Starting at the line that contains "Task: Click the pencil edit icon button" and ending at the final line of the entries below, write out each line exactly as it appears, but omit the pictures.
··· Stored data
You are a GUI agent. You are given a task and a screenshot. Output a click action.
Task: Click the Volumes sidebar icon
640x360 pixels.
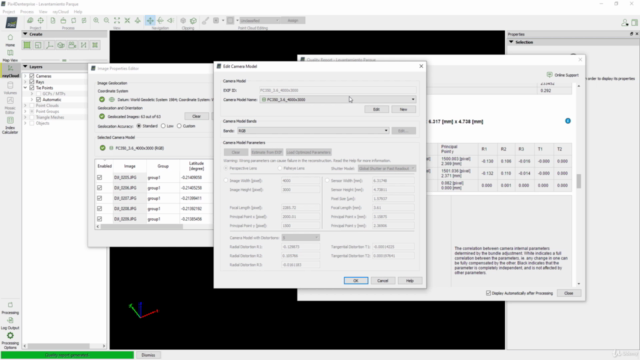point(10,87)
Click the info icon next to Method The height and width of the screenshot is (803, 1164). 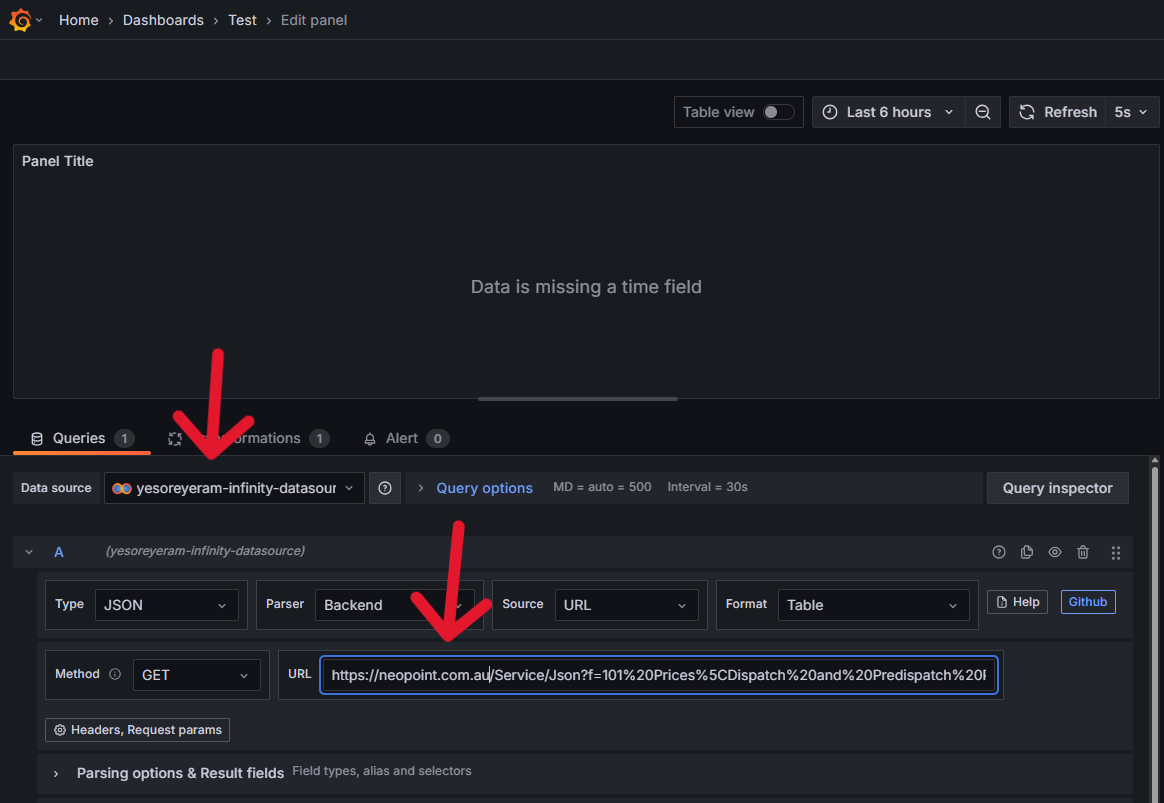click(x=114, y=674)
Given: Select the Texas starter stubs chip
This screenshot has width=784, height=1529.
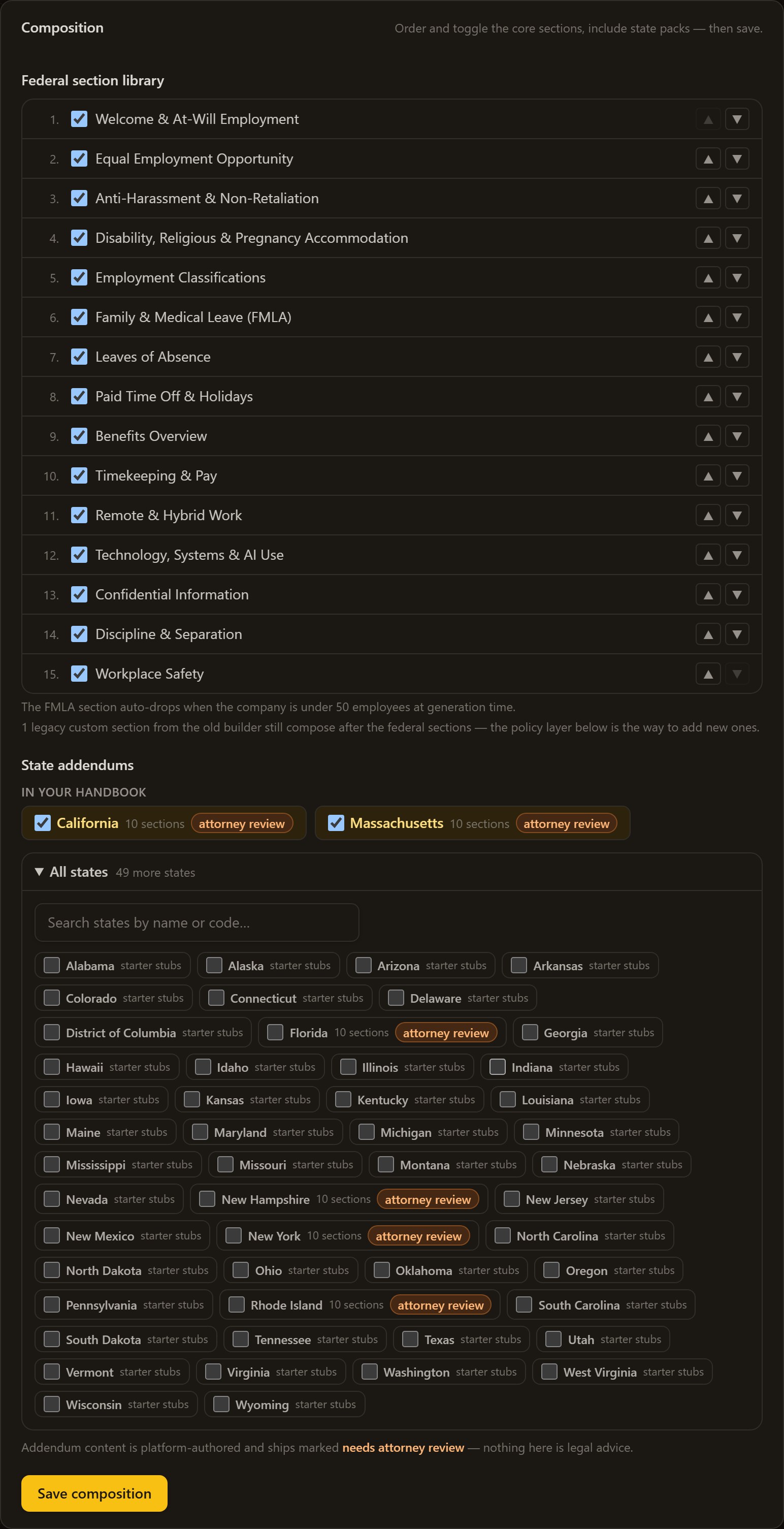Looking at the screenshot, I should (x=462, y=1339).
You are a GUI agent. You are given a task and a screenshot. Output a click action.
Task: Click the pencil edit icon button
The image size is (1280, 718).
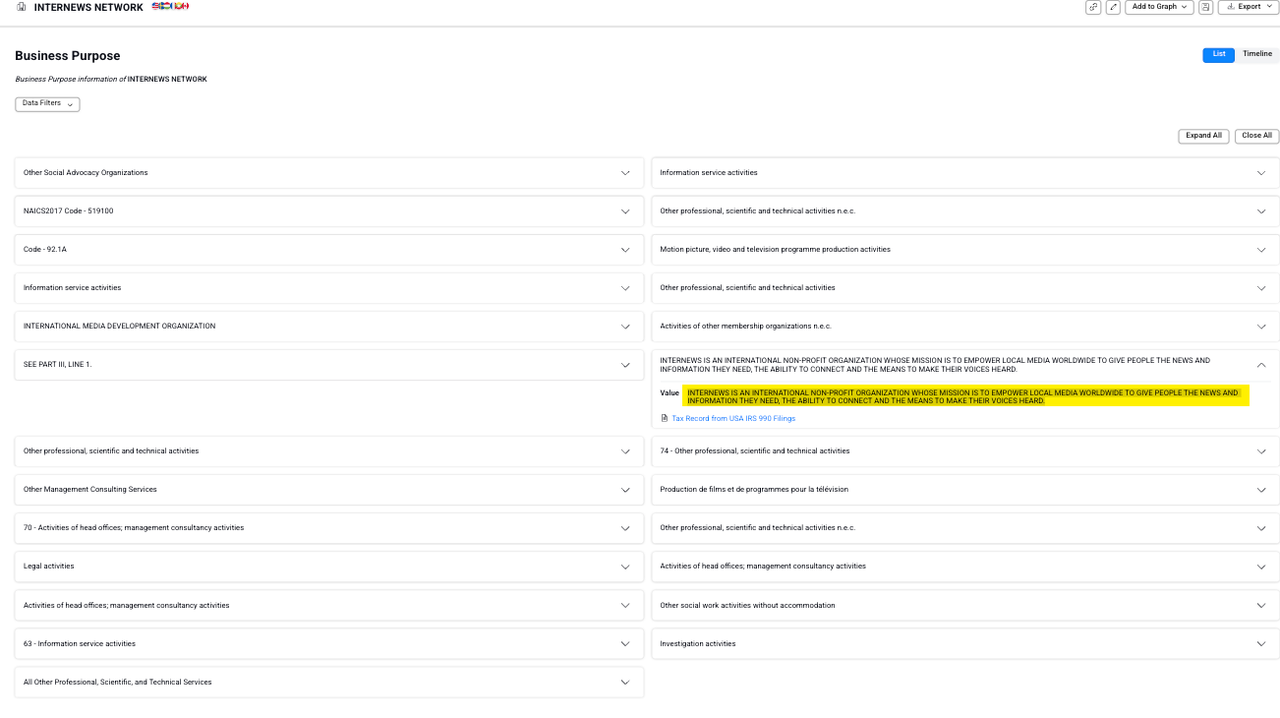point(1113,7)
······
**Answer to the problem:**
Task: Click the pencil edit icon button
The image size is (1280, 718).
point(1113,7)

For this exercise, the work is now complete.